President Obama's two programs to keep mortgage borrowers in mortgaged homes have failed, but post-mortems from the mainstream media refuse to say why. Instead, whole books have treated the programs' execution, without considering the possibility that the Home Affordable Modification Program (HAMP) and Home Affordable Refinance Program (HARP) failed because they were designed to do the impossible.
Bloomberg's Clea Benson takes the wayback machine to 2009, and reveals that the HA'Ps did not, as advertised, avert 9 million foreclosures, support home prices in most states or budge the percentage of underwater borrowers, which remains stubborn at 23 percent. CoreLogic examines its most recent data and finds
that 11.1 million, or 22.8 percent, of all residential properties with a mortgage were in negative equity at the end of the fourth quarter of 2011. This is up from 10.7 million properties, 22.1 percent, in the third quarter of 2011. An additional 2.5 million borrowers had less than five percent equity, referred to as near-negative equity, in the fourth quarter. Together, negative equity and near-negative equity mortgages accounted for 27.8 percent of all residential properties with a mortgage nationwide in the fourth quarter, up from 27.1 in the previous quarter. Nationally, the total mortgage debt outstanding on properties in negative equity increased from $2.7 trillion in the third quarter to $2.8 trillion in the fourth quarter.
Several of these numbers are unchanged from 2009, when the Obama Treasury Department deployed its $75 billion Homeowner Affordability and Stability Plan (HASP), which encompasses HAMP, HARP and Home Affordable Foreclosure Alternatives (HAFA).

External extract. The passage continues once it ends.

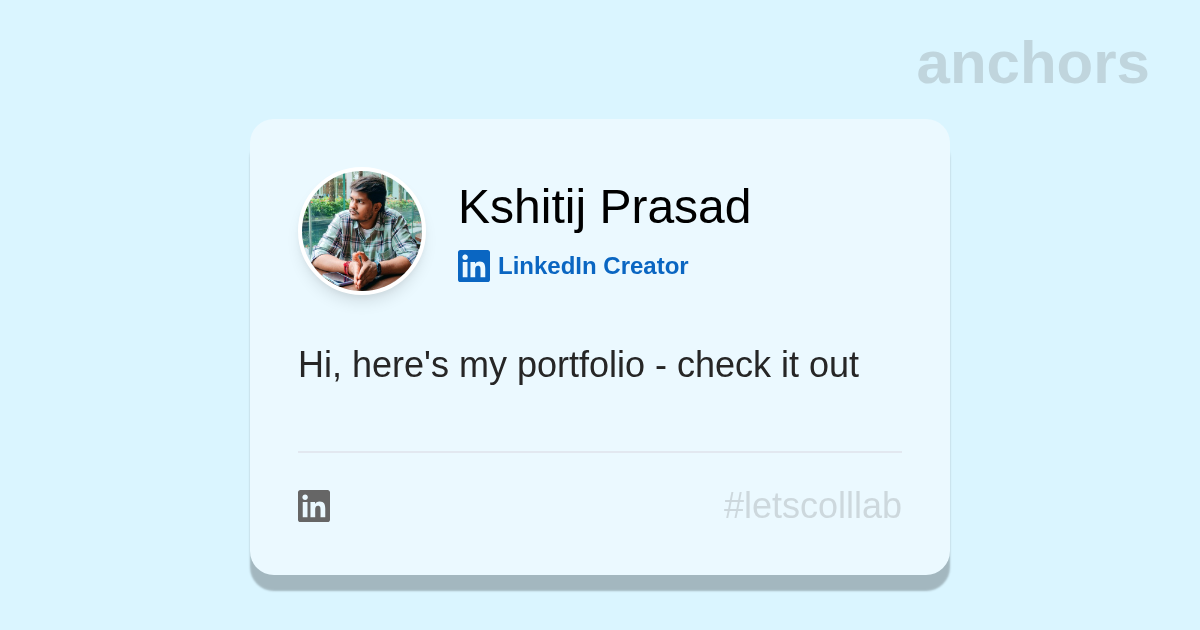Click the word "Creator" in the blue label
The image size is (1200, 630).
[x=645, y=266]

Benson puts a brave face on the lifeless performance of government loan modification, for example by repeating the administration's vague claim of having "reached" [pdf] more than 2 million borrowers. But Treasury admits [pdf] that just under 600,000 loan mods have been canceled, and 20 percent of successful modifications end up back in default.
The Office of the Comptroller of the Currency is behind schedule in releasing the first quarter 2012 Mortgage Metrics Report, but here's my own finding about the most recent report:
As you can see from the latest OCC/OTS Mortgage Metrics Report [pdf], modifying loans continues to do what it did in 2009, 2010, 2011 and earlier this year – drag out the pain of mortgage default without doing much to keep bad borrowers in the homes they don't want to pay for. Redefaults (starting at page 34) are ticking back up across all categories. That goes for both voluntary modifications and loans modified under the Home Affordable Modification Program (HAMP).
One bright spot for the government is that the redefault rates for HAMP and HARP loan mods are lower than the redefault rate for all loan mods. (Disclosure: I am currently in paperwork turnaround trying to refinance my home under HARP.)
Benson tells us what went wrong:
While his plan was undermined in part by the weak U.S. economic recovery, it also lacked broad and aggressive measures.
Other than a to-be-sure from George Mason University Prof. Anthony B. Sanders, the rest of the article describes how HASP, like all stimulus, would have worked if it had only been big enough.
Benson's diagnosis is a trove of governed-economy chestnuts:
The Consumer Financial Protection Bureau, for example, hasn't yet defined which mortgages are considered consumer-friendly and which are considered abusive.
Benson blames banks for raising their standards:
Uncertain about their liability for vetting borrowers, lenders have raised credit standards to new highs, shutting out some would-be buyers of distressed properties.
And Benson recalls one thing worth remembering: that HAMP has spent only a small fraction of its total earmark:
Obama pledged to use $50 billion from the $700 billion bank bailout approved by Congress in 2008 to help homeowners. Only about $3.7 billion of that has been spent.
That's good news. Since 2007, the Fed-Treasury axis has been trying to prop up of house prices. Now HousingWire asks whether that goal might be achieved through negative equity. When that fails, the tool of choice will be mortgage cramdowns using taxpayer money. "Most importantly, every place we can responsibly do something to help homeowners and help heal the market, we're going to take those steps," says Special Economic Assistant Brian Deese, who assists the president in economic matters.
Benson's post-mortem contains other morsels and is a good cheat sheet to the summer real estate slaughter. In Marxist term, Bloomberg and other news institutions are treating the superstructure while ignoring the base, but worse pieces have been written about the HA*Ps.